There's also something sickening about totalitarian regimes like China putting a disproportionate effort into sport.
The Nazis at the 1936 Berlin Olympics and the East European Communist regimes during the Cold War were all determined that their athletes should win at any cost to show the rest of the world how wonderful life was within their utopian borders.
So it was refreshing to hear Radio 4's Today programme last weekend reporting that three sites had been set aside in Beijing for public protest. Guess what? They were not used once throughout the Games.
I suppose that means everyone in China must be happy. Yet two fearless little old ladies told the BBC they were upset that their homes had been demolished to make way for Olympic buildings.

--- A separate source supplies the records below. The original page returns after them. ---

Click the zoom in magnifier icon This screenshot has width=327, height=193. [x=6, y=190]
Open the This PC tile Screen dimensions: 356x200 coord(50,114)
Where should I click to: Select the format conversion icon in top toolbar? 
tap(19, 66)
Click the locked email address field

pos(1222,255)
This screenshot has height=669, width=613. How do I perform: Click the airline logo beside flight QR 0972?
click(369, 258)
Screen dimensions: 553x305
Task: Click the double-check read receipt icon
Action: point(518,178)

When they had first demanded compensation from the authorities, they were arrested and only released on the understanding that if they complained again they would be sent to a labour camp for 12 months' "re-education".
They say that China is modernising and opening up to the world, so we should not judge them by Western standards of liberalism and human rights. I say: "Why not?"
Western liberalism is grounded on the teachings of Christianity which has its moral roots firmly in Judaism. The notion that every individual is created by God has a place in this world and ultimately is not subservient to the government is very Jewish.
The idea that governments are subject to the law of the land as well as a higher moral authority accords entirely with Jewish thought and teaching.
For Jews and most non-Jews in the West, societies that embrace these values are happier, healthier and, yes, morally superior to totalitarian regimes where the government considers it has the absolute right to do whatever it likes to its people.
I was pleased to see "our boys and girls" do well in Beijing, but regret that our obsession with sport blinds so many to the fact that these past Olympics were hijacked by a government that spits at Western liberal values
Please don't tell me that sport brings people of different nations together. For the fortnight of the Olympics, perhaps. But what is the point if, when it's all over, Chinese people are still too frightened to protest that the government has destroyed their homes without offering compensation.
I'm dreading the London Olympics.
What idiot had the bright idea of bringing such a major jamboree to a country whose health, education and social services are already over-stretched?
Who authorised the government to spend £9 billion of our money (yes, our money, not theirs) for two weeks of "hop, skip and jumping" in four years' time? (When they pitched for the project the original budget was three billion).
Were you ever consulted? I must have been out in the kitchen making a cup of tea when the subject came up.
Jews shouldn't be ashamed about our relative lack of prowess at sport. Better to remember the hugely disproportionate number of Nobel prizes awarded over the years to Jews for their achievements in physics, chemistry, medicine, economics and literature -fields of endeavour that tangibly benefit the whole of mankind.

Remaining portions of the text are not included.